Hannover (dpa) - Fußballchaoten von Hannover 96 haben einen Regionalexpress mit Fäkalien verschmutzt und verwüstet.

Laut Polizeiangaben vom Sonntag übergaben sich mehrere Chaoten auf der Rückfahrt vom Bundesligaspiel am Freitagabend beim 1:3 beim FC Schalke 04 in einem Zug zwischen Bielefeld und Hannover. Die Waggons wurden mit Urin und Kot beschmiert. Es habe sich um 50 bis 70 Ultras der Niedersachsen gehandelt, die Höhe des Schadens liege voraussichtlich im hohen fünfstelligen Bereich.

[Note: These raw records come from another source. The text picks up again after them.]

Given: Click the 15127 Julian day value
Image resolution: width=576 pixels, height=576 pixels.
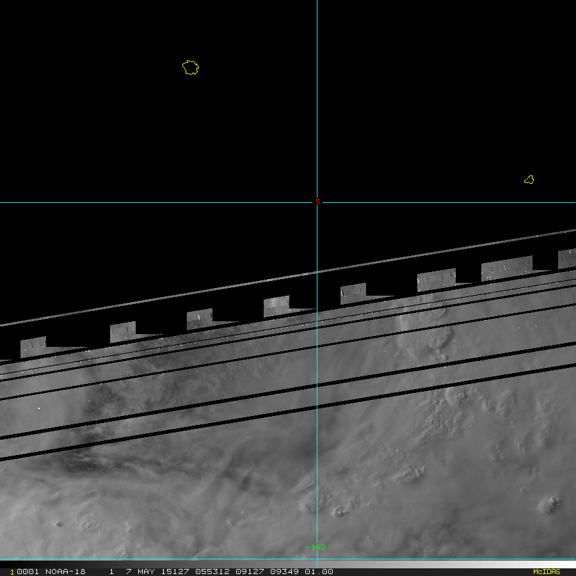Looking at the screenshot, I should [x=167, y=572].
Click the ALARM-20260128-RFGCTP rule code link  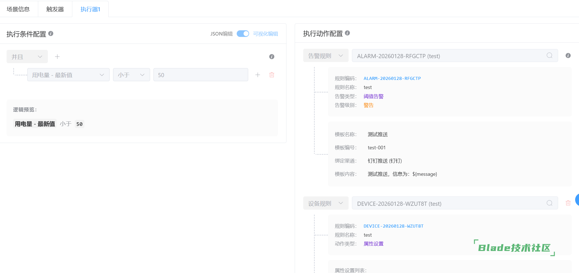392,79
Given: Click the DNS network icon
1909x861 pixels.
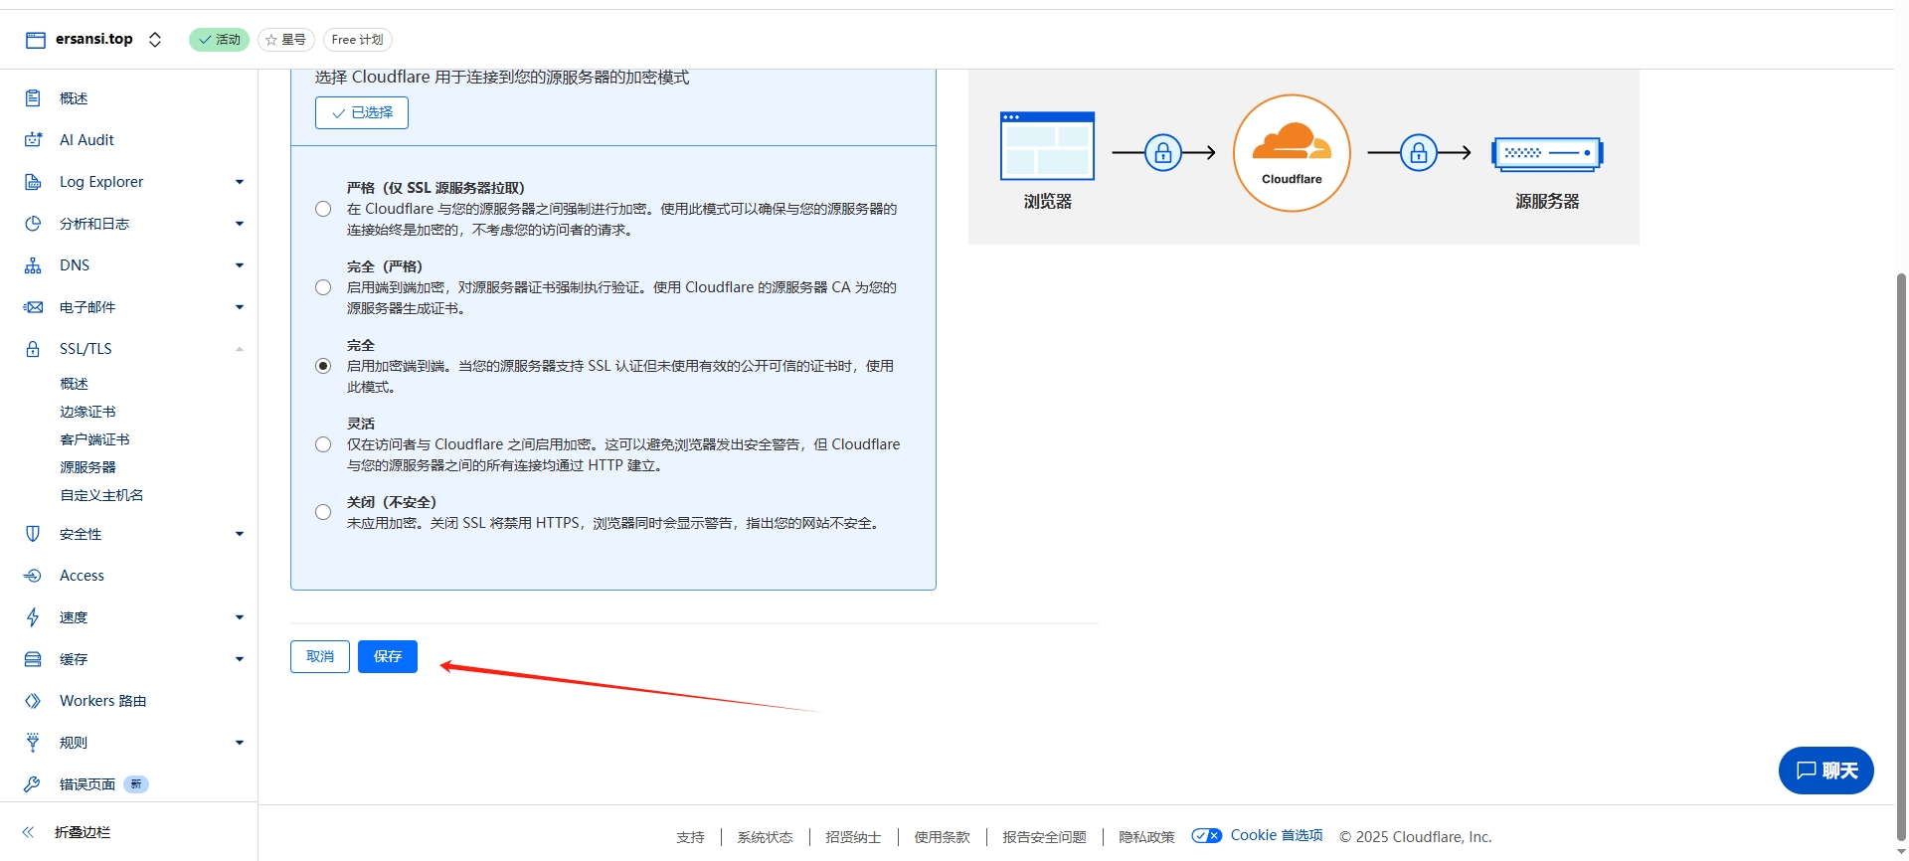Looking at the screenshot, I should 33,265.
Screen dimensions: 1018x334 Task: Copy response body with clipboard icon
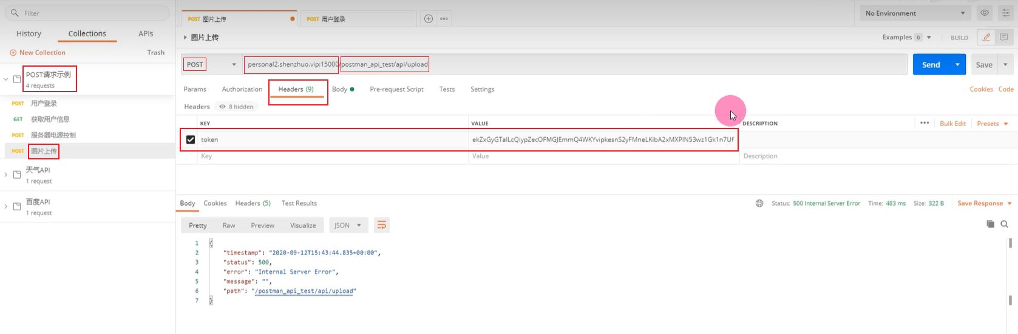click(990, 224)
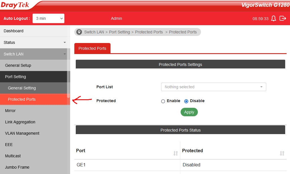Click the green Apply button
This screenshot has height=174, width=290.
(189, 112)
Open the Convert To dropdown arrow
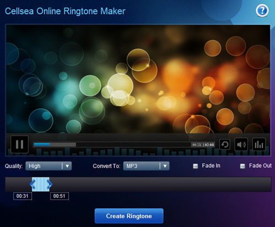Screen dimensions: 275x227 (165, 166)

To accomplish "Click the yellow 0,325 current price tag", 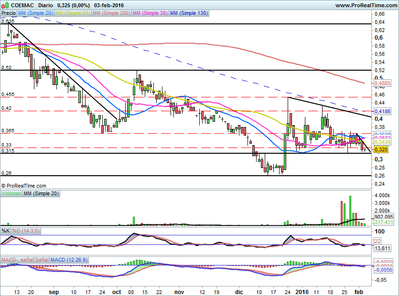I will pyautogui.click(x=380, y=149).
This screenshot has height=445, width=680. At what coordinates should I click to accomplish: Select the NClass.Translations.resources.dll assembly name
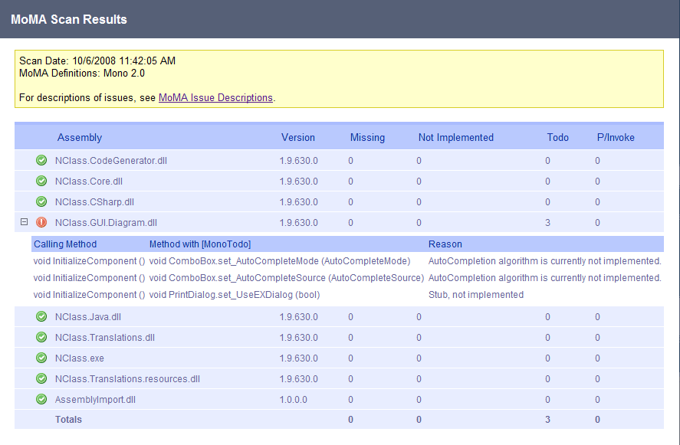click(x=127, y=379)
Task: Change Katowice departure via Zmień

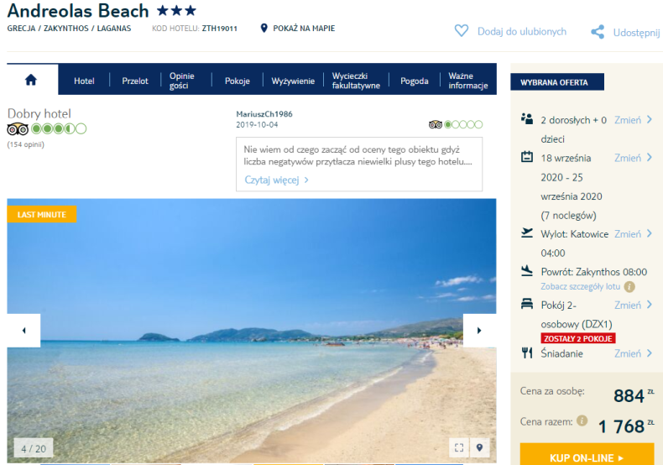Action: [x=633, y=234]
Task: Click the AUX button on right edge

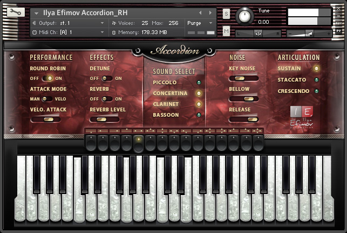Action: 339,23
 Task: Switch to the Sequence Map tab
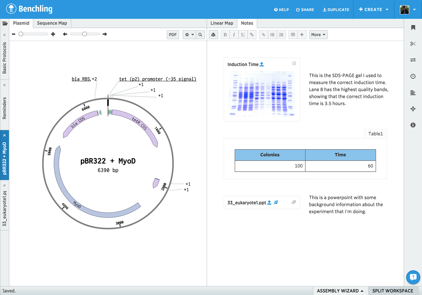[x=52, y=23]
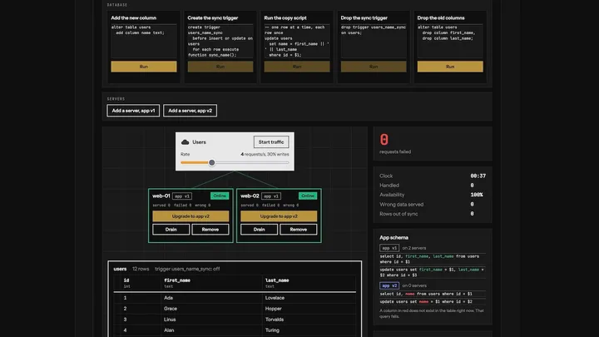Drain the web-01 server
599x337 pixels.
[171, 230]
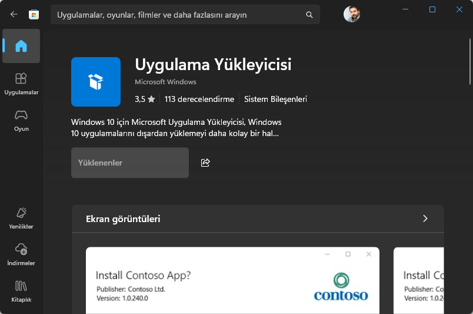Expand Ekran görüntüleri with the chevron
Viewport: 473px width, 314px height.
(x=425, y=219)
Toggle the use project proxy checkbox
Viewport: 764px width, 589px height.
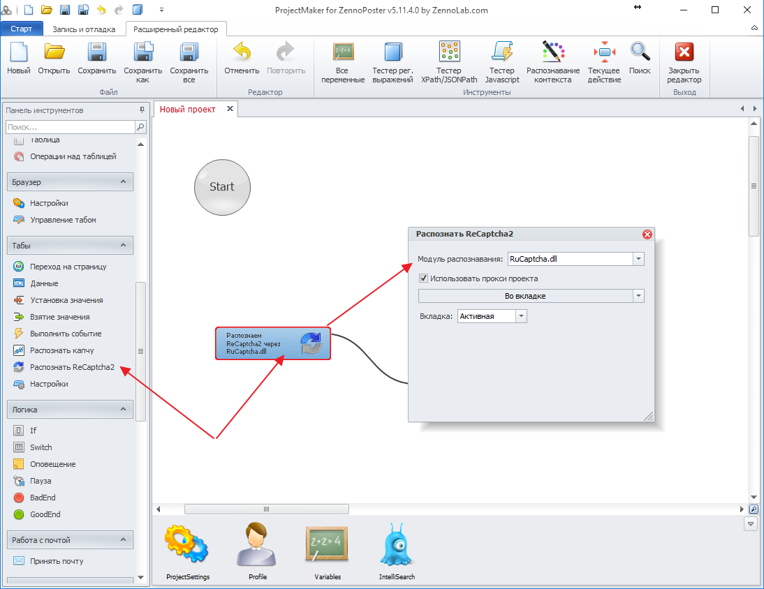click(423, 278)
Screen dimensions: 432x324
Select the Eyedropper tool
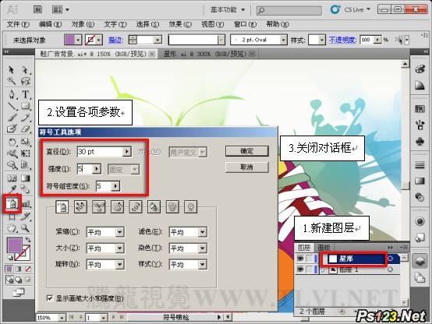[x=12, y=189]
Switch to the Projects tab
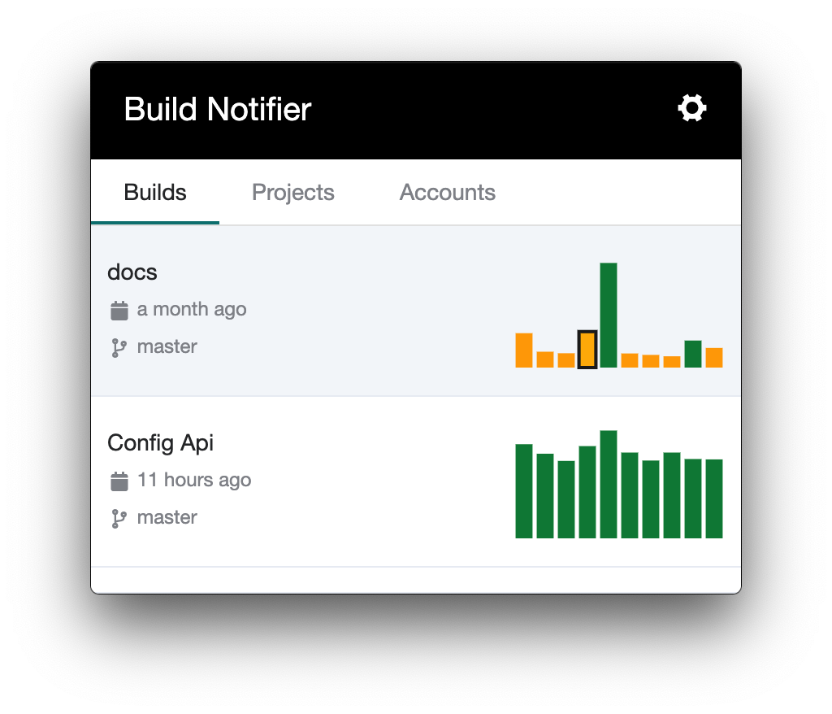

Zudem wurden Deckenverkleidungen eingetreten, Feuerlöscher entleert, Waggons massiv beschmiert und Zigaretten in den Sitzen ausgedrückt. Hannover 96 muss sich langsam fragen lassen, ob das die Fans sind, auf deren Unterstützung sie weiter zählen wollen, sagte ein Sprecher der Bundespolizei Hannover der Deutschen Presse-Agentur.

In der Vergangenheit waren Teile der 96-Anhänger mehrfach unangenehm aufgefallen. Hannover 96 verurteilt grundsätzlich jede Form von Gewalt und Vandalismus. Sofern möglich, werden wir die Ermittlungsarbeiten der Behörden unterstützen, sagte ein 96-Sprecher.

Dutzende Anhänger des Drittligisten FC Hansa Rostock randalierten am späten Samstagabend auf einem Bahnhof nördlich von Berlin. Drei Polizisten wurden bei dem Einsatz in Oranienburg leicht verletzt, sagte ein Polizeisprecher am Sonntag. Die Polizei rückte mit einem Großaufgebot an und stellte die Personalien fest. Die wollten wohl den Zug auseinandernehmen, meinte der Sprecher. Nachdem sich die Lage beruhigt hatte, ging die Fahrt nach Rostock weiter.

Hansa liegt nach dem 0:2 beim Halleschen FC auf dem 18. Rang und damit auf einem Abstiegsplatz. Nach der Niederlage beurlaubte der erfolglose Verein den Trainer und den Sportdirektor.